Cuando se alcanza por fin el balcón, el paisaje cambia repentinamente. Abajo queda olvidado el valle, y la amabilidad de sus sombras, del bosque, del río vivificante y de sus praderas verdes. Por delante un paraíso mineral, duro, inhóspito y peligroso. Retazos de los últimos hielos glaciales de la cordillera se aferran a las laderas del Monte Perdido, peleándose con el calentamiento del planeta en una batalla que tienen perdida inexorablemente. Se observan todavía algunas grietas, alguna rimaya y unos escuálidos séracs. Del invierno pasado aún aguanta bastante nieve, lo que inevitablemente nos entretiene en nuestro caminar, que se vuelve un poco más errático. Atravesamos, pues, por neveros suaves y cortantes lapiaces buscando con la mirada mucho más allá del gran circo, en donde una laguna se aloja recoleta en un rinconcito, apartada, como si quisiera pasar desapercibida, cargada todavía de hielos flotantes.
Decidimos comer definitivamente en este collado, pero no sin antes realizar un pequeño y último esfuerzo para coronar el Petit Astazu, que nos observa desde cerca del collado, casi a tiro de piedra, y que nos permitirá ampliar aún más nuestra perspectiva hacia el país vecino. Una corta ladera pedregosa, unos minutos en la arista, aérea pero segura, y unas fotos de cumbre rematan los últimos metros de desnivel positivo de la jornada. Se acabó el subir más, ahora ya solo resta bajar.
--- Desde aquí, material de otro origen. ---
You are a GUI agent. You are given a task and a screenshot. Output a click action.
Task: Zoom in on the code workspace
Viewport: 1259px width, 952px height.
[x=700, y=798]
Un día perfecto.
Ya de regreso a la comodidad del collado, amplio y apacible por la vertiente del Cinca pero brutal por la parte francesa, comentamos la ascensión, anécdotas ocurridas muchos años antes por el gran circo que tenemos delante, explicando y nombrando cada accidente geográfico que podemos identificar, así como los macizos de tres mil metros que se ven desde este extraordinario mirador. Reconocemos desde aquí incluso senderos por los que un día pasaron nuestras botas. Días muy lejanos en el tiempo pero muy cercanos en el corazón.
Bueno, con el estómago más contento y la mente más motivada que nunca, somos conscientes de que solamente la mitad de la jornada se ha completado según los planes previstos, aunque, esos sí, algo más lento de lo esperado debido a esos neveros tardíos que nos han obligado a realizar pequeños rodeos y rebuscar o reinventar el camino. En cualquier caso, estamos dentro de los horarios marcados. Nos sobra aún mucho, mucho día por delante para realizar el largo descenso que tenemos todavía pendiente. Como debe ser. Como dice Tente, tiempo y horas de luz son sinónimo de seguridad en montaña, lo que al final se traduce en que madrugar es nuestra primera responsabilidad. Cuando alcanzamos de regreso el Lago de Marboré y el Balcón de Pineta aún hay gente subiendo, exhaustos muchos de ellos por el calor. Nosotros vamos de recogida ya, satisfechos, sin prisas pero sin pausas, parando, recuperando las piernas, metiendo los pies en los arroyos para que descansen, picando y bebiendo. En definitiva, disfrutando de la marcha, del tiempo y del lugar en el que estamos. Del deber cumplido, y de haber realizado una de las ascensiones normales más bonitas y variadas que se pueden hacer a una cumbre pirenaica. Controlando los tiempos y las paradas. Con una sonrisa dibujada en la cara que nos delata la satisfacción que nos ha reportado lo que hemos vivido.
Si en los primeros compases de la jornada disfrutamos de una extraordinaria visión sobre la cabecera del valle de Pineta, cada vez más lejano y pequeño, cerramos la jornada con la misma perspectiva. Pero ahora el valle se acerca a nosotros, se agranda y se va volviendo más y más descomunal. Nosotros, sin embargo, a medida que descendemos a él nos vamos volviendo más y más pequeños. Insignificantes seres en una naturaleza que se ha mostrado, una vez más, portentosa.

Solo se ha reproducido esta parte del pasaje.